U.S. Sens. Kamala Harris (D-Calif.) and Cory Booker (D-N.J.) attended services this past weekend at the Victory Missionary Baptist Church in Las Vegas, Nev., and U.S. Sen. Bernie Sanders (I-Vt.) held a town hall at the church last month.
Given Nevada’s prominence in the timeline of Democratic contests, which determine which candidates obtain enough delegates to win the party’s nomination, it isn’t unusual for presidential candidates to seek out support from potential Democratic voters — including from black evangelical churches.
But what makes Victory Missionary Baptist Church stand out from a typical campaign stop is the very public views of its pastor, the Rev. Robert E. Fowler, Sr., regarding homosexuality.
The issue is not so much that Fowler, like many religious people, believes homosexuality is a sin. Rather, it’s that candidates seeking the nomination of a political party whose current position favors expanding LGBTQ rights and protections would actively seek votes at Fowler’s church.
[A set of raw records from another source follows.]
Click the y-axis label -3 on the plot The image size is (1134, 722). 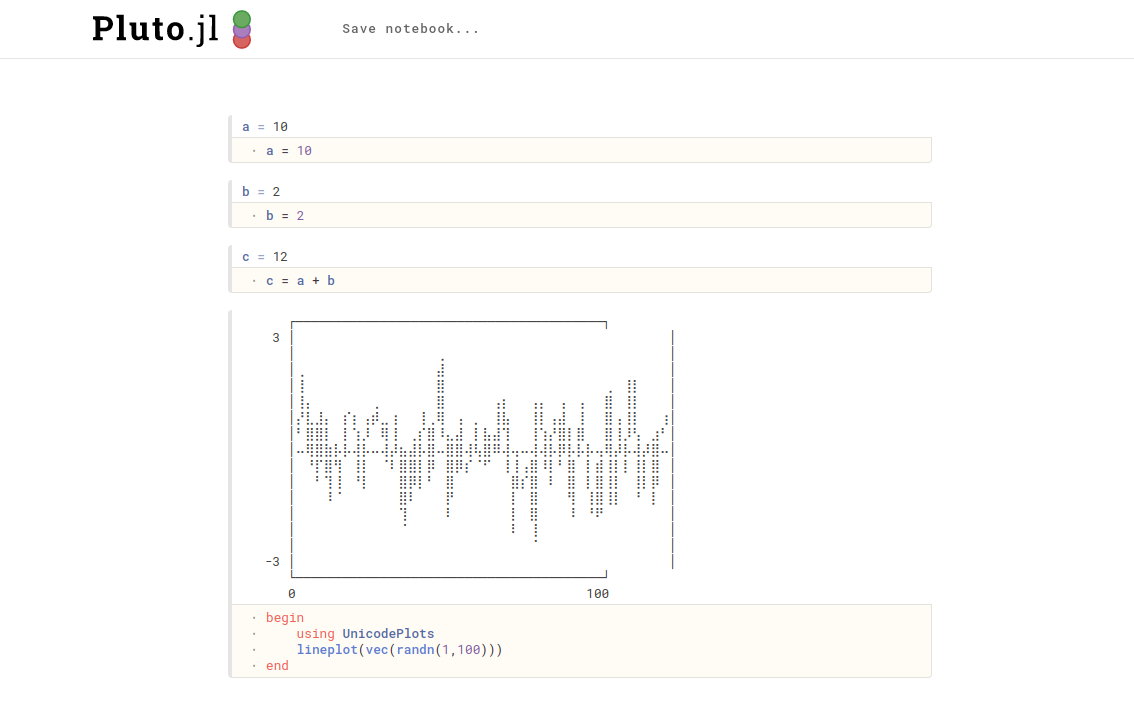coord(273,561)
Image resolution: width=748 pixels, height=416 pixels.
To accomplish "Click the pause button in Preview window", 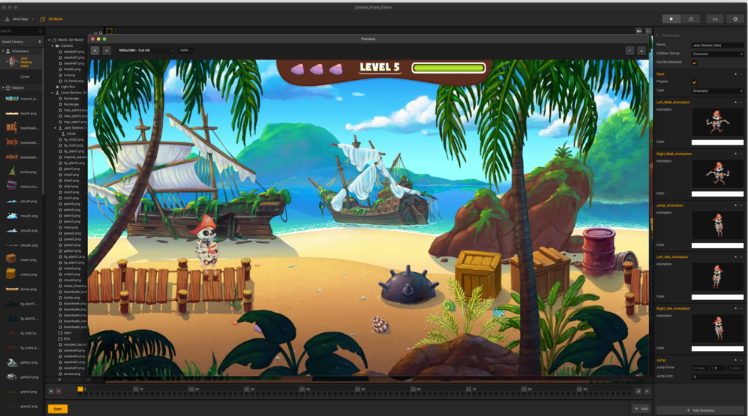I will click(95, 50).
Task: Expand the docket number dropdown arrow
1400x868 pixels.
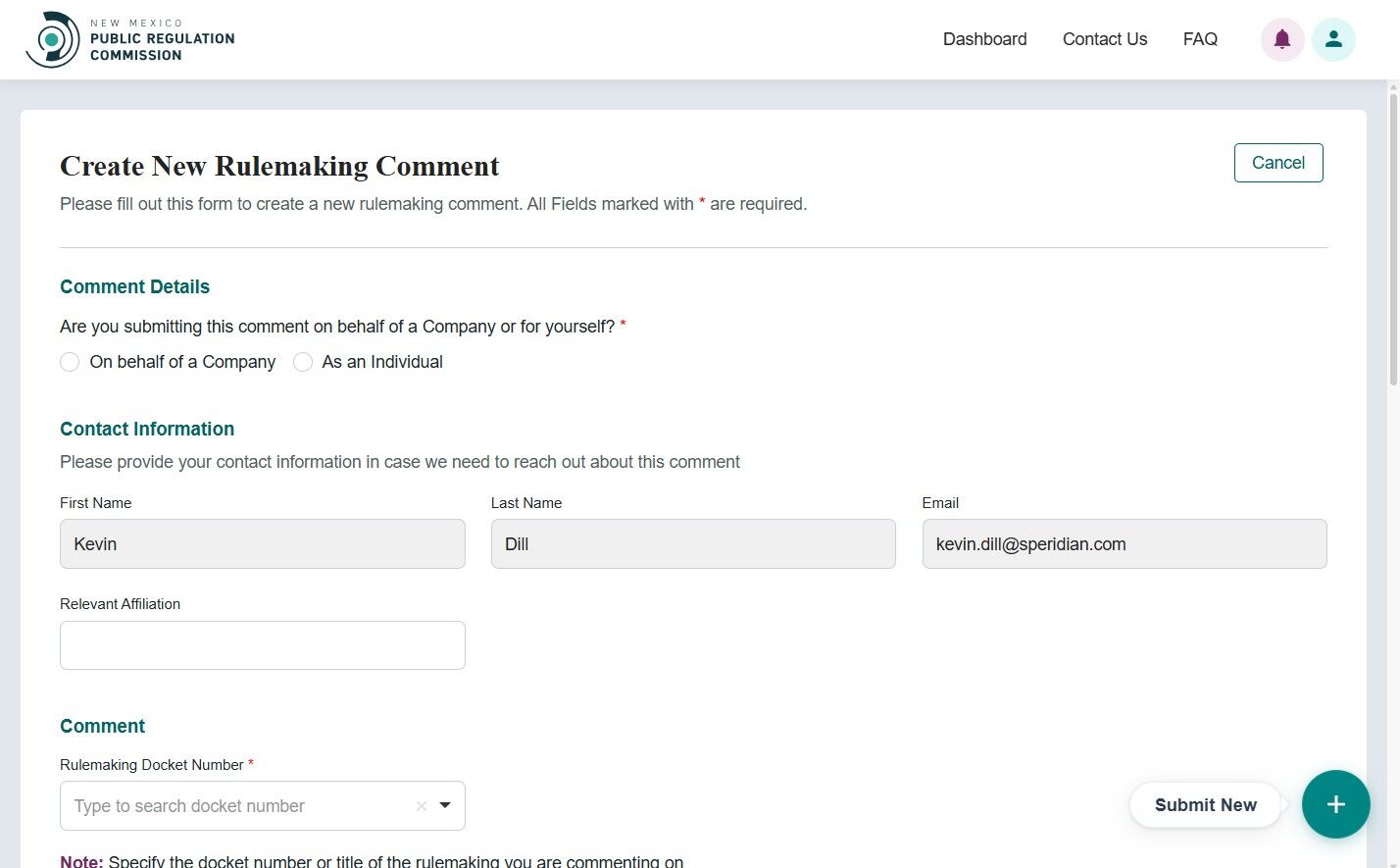Action: (x=444, y=805)
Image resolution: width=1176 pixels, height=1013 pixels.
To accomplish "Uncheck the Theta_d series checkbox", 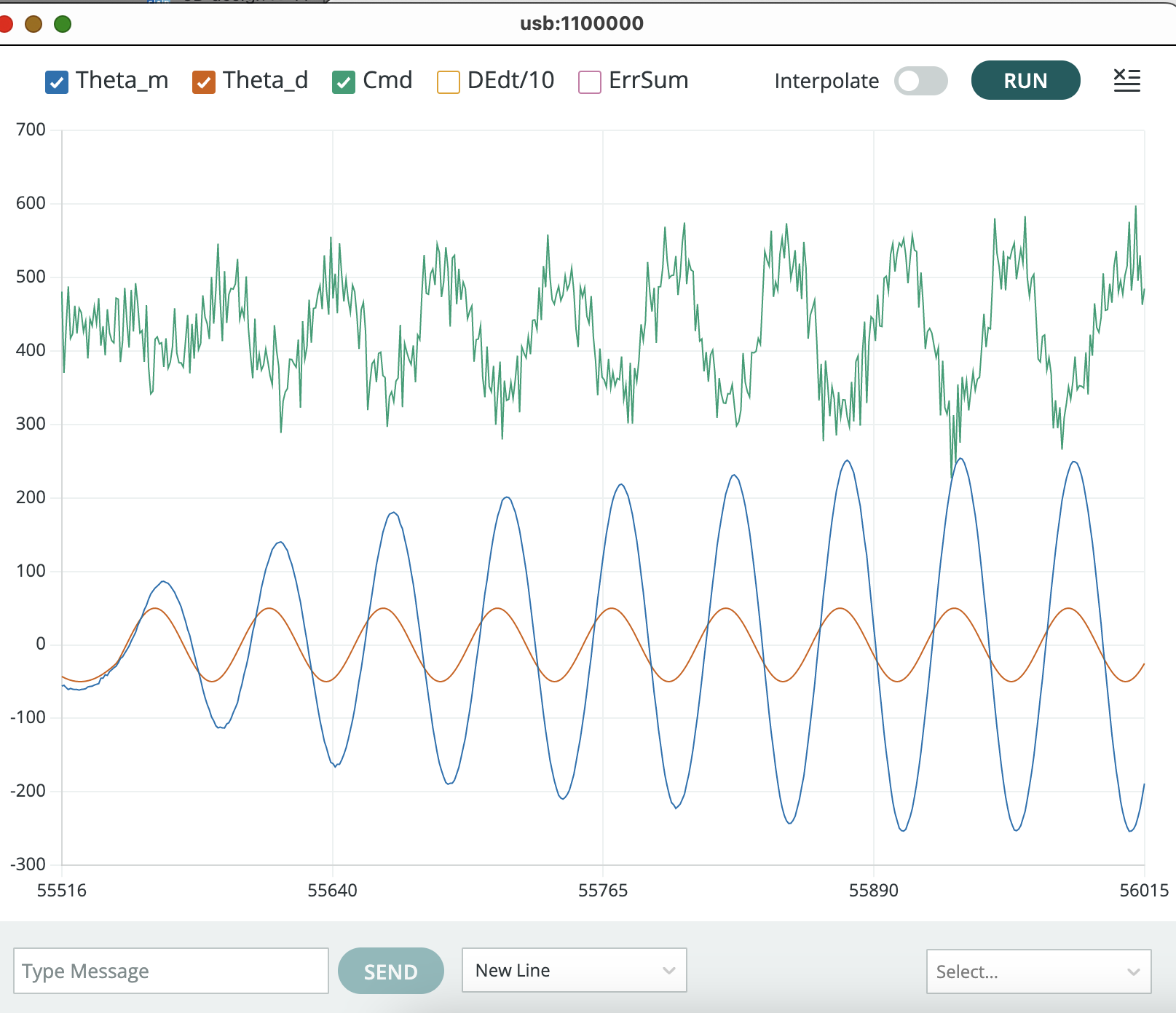I will tap(204, 82).
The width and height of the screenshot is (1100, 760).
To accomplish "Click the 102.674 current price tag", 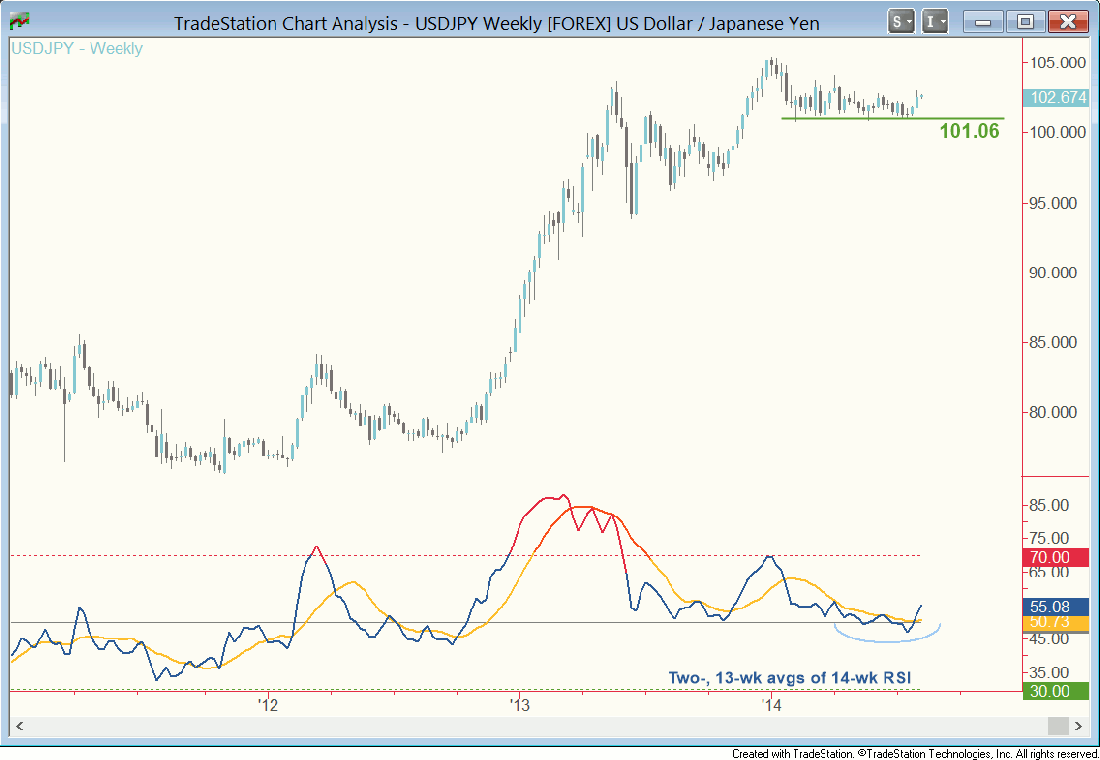I will 1058,98.

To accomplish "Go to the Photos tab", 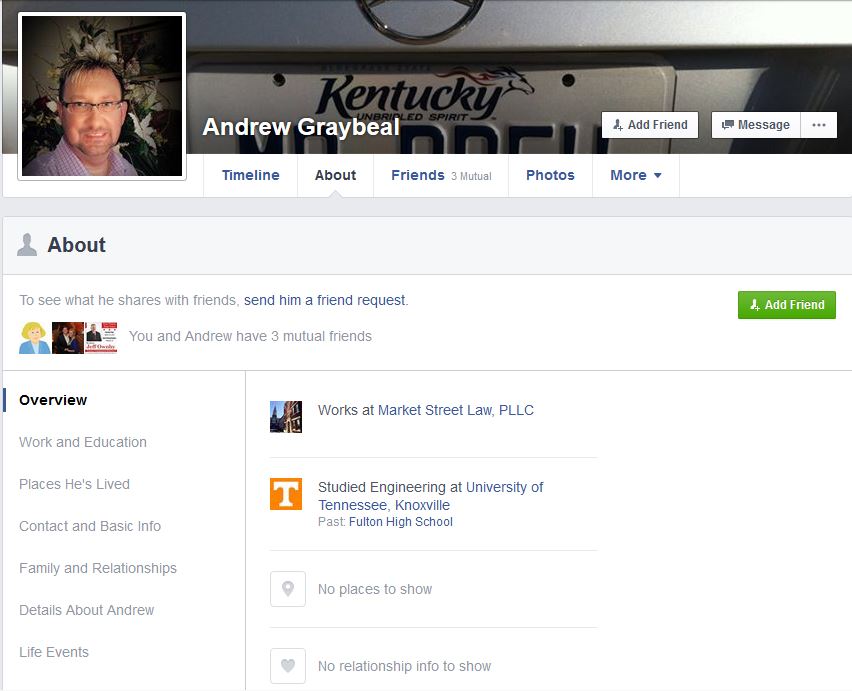I will 550,175.
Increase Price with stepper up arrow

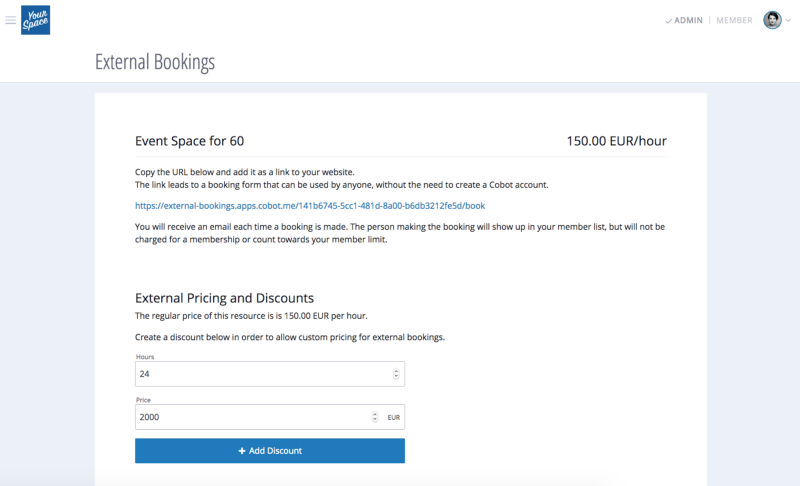[374, 414]
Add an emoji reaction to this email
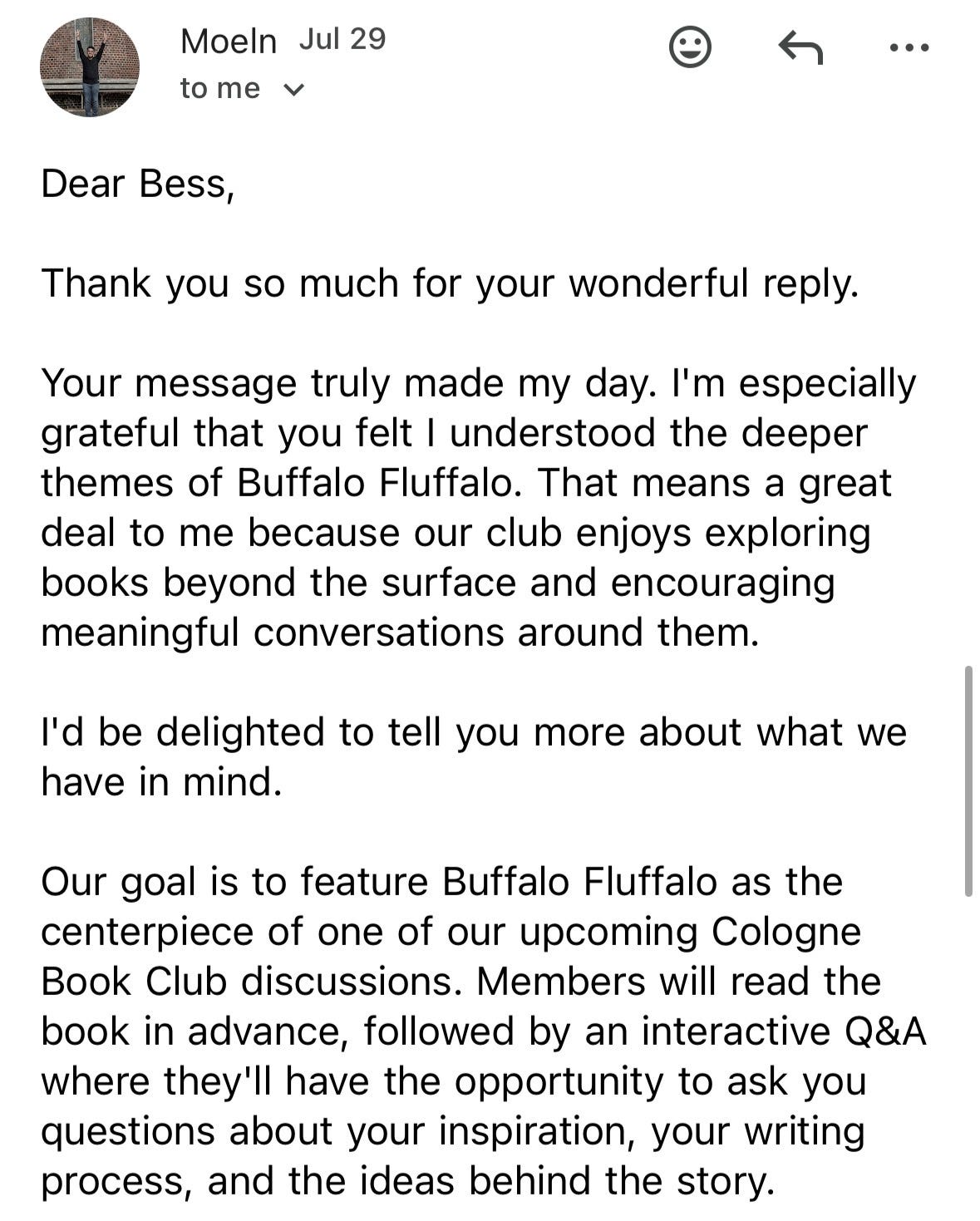 (690, 47)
That said, Fowler is no stranger to political bedfellows. As reported in a 2017 column in the Las Vegas Review-Journal, two prominent Nevada Democrats — Senate Majority Leader Aaron Ford and Assembly Speaker Jason Frierson, both of Las Vegas, regularly attend services at the church, and Fowler has previously offered the opening prayer for state legislative sessions.
Fowler reportedly doesn’t believe homosexuality is more harmful than any other type of sin, but puts gay people in the same bracket as child molesters.
Speaking to KNPR’s “State of Nevada” program in February 2013, he said: “We believe that everyone is to be restored to God. So whether you commit adultery, whether you commit fornication, whether you’re a child molester, you gossip, you lie, you cheat on your taxes, you don’t pay your tithes, things of that nature. All of that is wrapped together as sin, along with homosexuality. And so at our church, we don’t believe that there’s any one sin that’s greater than anything else.”
In an interview with the Bay Area News Group, Fowler defended that position, saying that homosexuality, like other sexual sins, is addressed in scripture.
“Any sin, if you break the law in one area, you’ve broken it in all areas,” he said. “If you mess up in one area, that’s enough to send you to hell — so any sin is pretty bad for me.”
Fowler said LGBTQ issues never came up in his conversations with Harris or Booker this past weekend, adding that he doesn’t see LGBTQ rights as “a major issue at this point,” pointing to more pressing crises, like the trend of mass shootings in recent years.
“I don’t believe in being a one-item voter that everyone has to agree with me on this particular item,” he said. “I support those who present the best platform for the United States of America, even if I disagree with them on some things and they disagree with me on some things. Anybody who is seeking to serve in the highest land in the nation is welcome in my church.”